The training itself was physically gruelling, and Jake was ordered to climb a dizzying series of ladders, often carrying great weight, over daunting vertical distances. Besides the considerable weight of the miner’s daily garb there was also the bulky Air Pak, and its air hose, valves and helmet. And then there was the additional weight strapped to him to simulate the dead weight of an inanimate body being hauled through a smoke-clogged drift or up ladders in a manway.
But Jake relished the challenge and the camaraderie of the team. No little prestige attached to joining an elite group of first responders trained to save lives in the most hostile environment imaginable. Morale and skill was kept razor sharp by a series of annual contests pitting Mine Rescue teams against one another, first within Inco and then against the best teams from other mining companies across Northern Ontario.
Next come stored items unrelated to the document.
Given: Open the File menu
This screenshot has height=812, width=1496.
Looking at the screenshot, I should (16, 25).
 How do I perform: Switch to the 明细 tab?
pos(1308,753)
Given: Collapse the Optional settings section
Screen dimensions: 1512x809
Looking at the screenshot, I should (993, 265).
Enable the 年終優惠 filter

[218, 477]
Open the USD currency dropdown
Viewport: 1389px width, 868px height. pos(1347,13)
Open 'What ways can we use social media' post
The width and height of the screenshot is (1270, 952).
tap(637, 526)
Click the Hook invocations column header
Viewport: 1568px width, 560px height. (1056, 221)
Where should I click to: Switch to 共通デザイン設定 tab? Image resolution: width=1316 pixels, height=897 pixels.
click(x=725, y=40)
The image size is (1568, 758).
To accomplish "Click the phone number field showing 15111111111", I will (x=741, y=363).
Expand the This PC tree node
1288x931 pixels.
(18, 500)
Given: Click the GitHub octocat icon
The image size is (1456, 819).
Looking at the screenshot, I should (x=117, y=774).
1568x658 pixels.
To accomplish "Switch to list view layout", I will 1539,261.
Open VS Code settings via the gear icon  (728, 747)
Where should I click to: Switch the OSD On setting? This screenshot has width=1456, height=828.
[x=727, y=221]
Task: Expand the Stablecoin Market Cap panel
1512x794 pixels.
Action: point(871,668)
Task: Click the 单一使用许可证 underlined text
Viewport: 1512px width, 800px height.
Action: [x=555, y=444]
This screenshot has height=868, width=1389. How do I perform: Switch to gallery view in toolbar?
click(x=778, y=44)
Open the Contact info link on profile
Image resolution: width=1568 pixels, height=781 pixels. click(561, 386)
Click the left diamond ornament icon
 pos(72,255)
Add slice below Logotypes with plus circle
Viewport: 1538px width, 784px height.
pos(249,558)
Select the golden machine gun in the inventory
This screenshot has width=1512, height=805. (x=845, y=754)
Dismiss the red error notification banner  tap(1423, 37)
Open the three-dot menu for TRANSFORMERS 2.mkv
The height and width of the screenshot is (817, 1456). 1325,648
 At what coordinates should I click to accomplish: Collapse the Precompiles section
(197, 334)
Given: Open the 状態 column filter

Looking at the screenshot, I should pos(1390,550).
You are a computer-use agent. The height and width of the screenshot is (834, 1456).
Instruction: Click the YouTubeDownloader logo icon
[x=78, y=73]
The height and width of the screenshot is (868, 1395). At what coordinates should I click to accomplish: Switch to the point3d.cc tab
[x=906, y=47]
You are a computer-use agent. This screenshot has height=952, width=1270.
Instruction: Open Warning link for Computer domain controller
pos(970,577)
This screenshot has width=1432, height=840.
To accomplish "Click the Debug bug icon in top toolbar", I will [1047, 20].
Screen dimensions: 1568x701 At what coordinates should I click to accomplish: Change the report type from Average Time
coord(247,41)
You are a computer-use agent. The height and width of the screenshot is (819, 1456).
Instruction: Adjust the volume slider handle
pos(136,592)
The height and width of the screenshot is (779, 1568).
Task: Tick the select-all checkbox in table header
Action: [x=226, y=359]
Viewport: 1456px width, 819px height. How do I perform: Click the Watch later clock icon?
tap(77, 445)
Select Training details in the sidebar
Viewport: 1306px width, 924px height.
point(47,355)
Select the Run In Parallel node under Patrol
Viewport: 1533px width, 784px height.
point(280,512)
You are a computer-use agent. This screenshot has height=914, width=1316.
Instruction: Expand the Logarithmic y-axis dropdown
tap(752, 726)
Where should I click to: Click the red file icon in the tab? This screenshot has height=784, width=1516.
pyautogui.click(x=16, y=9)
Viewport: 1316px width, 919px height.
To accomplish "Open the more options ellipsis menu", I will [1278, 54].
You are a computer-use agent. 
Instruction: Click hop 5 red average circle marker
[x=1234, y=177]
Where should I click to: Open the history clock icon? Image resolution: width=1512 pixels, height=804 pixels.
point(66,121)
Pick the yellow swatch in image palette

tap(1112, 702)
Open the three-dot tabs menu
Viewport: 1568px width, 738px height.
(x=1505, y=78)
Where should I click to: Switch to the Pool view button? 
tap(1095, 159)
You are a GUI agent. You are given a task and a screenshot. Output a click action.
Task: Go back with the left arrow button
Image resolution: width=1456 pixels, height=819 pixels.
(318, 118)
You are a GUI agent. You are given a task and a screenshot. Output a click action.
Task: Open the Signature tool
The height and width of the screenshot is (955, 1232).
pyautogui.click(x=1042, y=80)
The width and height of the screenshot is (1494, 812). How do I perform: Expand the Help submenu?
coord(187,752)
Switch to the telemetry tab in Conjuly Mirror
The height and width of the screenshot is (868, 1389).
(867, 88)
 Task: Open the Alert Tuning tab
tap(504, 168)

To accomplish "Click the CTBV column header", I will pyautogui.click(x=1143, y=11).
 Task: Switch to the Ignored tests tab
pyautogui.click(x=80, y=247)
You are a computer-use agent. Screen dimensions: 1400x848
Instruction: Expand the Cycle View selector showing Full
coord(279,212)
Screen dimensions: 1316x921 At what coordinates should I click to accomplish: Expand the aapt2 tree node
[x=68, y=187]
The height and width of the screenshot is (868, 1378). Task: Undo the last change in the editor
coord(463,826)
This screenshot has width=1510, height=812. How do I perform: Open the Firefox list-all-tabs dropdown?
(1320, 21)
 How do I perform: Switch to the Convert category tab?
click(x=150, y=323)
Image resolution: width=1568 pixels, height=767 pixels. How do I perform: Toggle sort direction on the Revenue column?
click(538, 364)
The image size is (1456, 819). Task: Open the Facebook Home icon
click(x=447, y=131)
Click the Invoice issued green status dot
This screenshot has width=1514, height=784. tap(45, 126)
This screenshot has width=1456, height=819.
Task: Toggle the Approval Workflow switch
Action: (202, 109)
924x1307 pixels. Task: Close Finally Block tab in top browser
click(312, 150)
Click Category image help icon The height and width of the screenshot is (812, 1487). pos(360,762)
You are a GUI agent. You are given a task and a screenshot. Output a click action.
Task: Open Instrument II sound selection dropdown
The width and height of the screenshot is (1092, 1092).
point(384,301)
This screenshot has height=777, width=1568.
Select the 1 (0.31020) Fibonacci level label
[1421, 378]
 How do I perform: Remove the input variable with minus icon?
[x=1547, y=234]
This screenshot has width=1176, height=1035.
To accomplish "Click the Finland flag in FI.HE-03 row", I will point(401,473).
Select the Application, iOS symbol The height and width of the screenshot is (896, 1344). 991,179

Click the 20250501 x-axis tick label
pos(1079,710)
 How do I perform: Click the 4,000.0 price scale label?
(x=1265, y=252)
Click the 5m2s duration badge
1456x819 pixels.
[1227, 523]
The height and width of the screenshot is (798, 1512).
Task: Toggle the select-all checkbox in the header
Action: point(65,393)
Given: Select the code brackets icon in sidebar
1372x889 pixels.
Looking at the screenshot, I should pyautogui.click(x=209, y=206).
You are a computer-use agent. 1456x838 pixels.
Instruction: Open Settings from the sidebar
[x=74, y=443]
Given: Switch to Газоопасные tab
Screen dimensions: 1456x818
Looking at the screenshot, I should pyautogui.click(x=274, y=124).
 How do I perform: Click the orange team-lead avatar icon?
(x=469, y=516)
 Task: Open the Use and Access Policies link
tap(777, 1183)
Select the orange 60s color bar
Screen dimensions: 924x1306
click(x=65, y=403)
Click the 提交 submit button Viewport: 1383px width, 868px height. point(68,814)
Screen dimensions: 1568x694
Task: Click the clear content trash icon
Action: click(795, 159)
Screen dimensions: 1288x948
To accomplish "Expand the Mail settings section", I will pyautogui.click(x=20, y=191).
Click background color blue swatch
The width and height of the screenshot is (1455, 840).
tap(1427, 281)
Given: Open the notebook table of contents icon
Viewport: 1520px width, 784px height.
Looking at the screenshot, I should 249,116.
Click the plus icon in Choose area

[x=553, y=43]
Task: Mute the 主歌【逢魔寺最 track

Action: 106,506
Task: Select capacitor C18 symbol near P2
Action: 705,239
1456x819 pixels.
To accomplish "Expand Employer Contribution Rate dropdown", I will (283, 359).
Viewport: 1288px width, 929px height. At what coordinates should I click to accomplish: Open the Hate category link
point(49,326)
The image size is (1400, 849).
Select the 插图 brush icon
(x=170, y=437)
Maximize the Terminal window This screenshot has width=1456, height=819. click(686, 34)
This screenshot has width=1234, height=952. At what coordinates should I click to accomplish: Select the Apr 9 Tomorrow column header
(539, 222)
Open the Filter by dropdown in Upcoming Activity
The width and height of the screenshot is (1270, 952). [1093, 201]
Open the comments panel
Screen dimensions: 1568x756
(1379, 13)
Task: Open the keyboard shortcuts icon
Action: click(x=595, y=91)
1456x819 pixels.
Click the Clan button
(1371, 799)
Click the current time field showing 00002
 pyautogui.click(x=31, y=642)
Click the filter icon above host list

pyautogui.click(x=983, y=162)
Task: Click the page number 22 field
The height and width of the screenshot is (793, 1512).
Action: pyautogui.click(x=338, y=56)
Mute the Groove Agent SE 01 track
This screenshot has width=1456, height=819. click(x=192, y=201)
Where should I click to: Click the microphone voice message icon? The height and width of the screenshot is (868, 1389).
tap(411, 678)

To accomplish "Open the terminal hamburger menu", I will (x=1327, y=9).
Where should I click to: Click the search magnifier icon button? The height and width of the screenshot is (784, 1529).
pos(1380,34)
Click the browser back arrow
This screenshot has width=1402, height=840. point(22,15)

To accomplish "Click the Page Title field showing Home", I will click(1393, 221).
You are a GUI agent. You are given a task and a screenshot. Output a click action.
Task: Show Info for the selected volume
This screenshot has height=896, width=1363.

It all meant he often arrived home after work utterly exhausted, but Jake knew that his father and uncles, veteran miners all, were immensely proud that he had made it onto the Mine Rescue t
eam.
Besides, there was always the distinct possibility that Jake might some day save a life with his newly won skills. That just such an opportunity would present itself so soon, and so close to home, Jake never imagined.
34
To Catch a Killer (II)
Foley discovered the transit bus drivers were out on strike—they had been organized by Mine Mill into Local 902—which made his job just that much easier. He approached the picket line, identified himself as a reporter, and asked for the picket captain. He was waved toward a tallish, portly bespectacled man wearing a white t-shirt that had the words “Mine Mill and Proud” emblazoned in blue on the back. Once again Foley identified himself, and he began to chat up the strike leader. After what he hoped was an interval of small talk sufficient to disguise his true interest, Foley asked casually whether the driver who’d been involved in that unfortunate accident downtown last summer happened to be out on picket duty that day?
The picket captain nodded, and pointed Gilpin toward yet another striker. Gilpin fished out his notepad and approached the man, who solemnly affirmed that he was indeed the driver Gilpin was seeking.
The reporter dissembled, hoping once again to disguise his true purpose, and asked the bus driver if they could sit down together and discuss the unfortunate accident over coffee in a more private setting. Gus’s Restaurant, perhaps?
Gus’s was a more private venue than a picket line, but only just. The popular coffee shop was a beehive of activity at lunch hour. With its location just up Elm Street from the courthouse—an interval that was heavily lined with law offices—Gus’s was often packed with the city’s most notorious gossips: its lawyers. The interior layout did little to enhance privacy, with a row of comfortable, low-sided booths running up the centre of the room. Foley and his interview subject slid comfortably into one such booth. It was an instant’s inattention to his surroundings that would nearly cost Gilpin his life.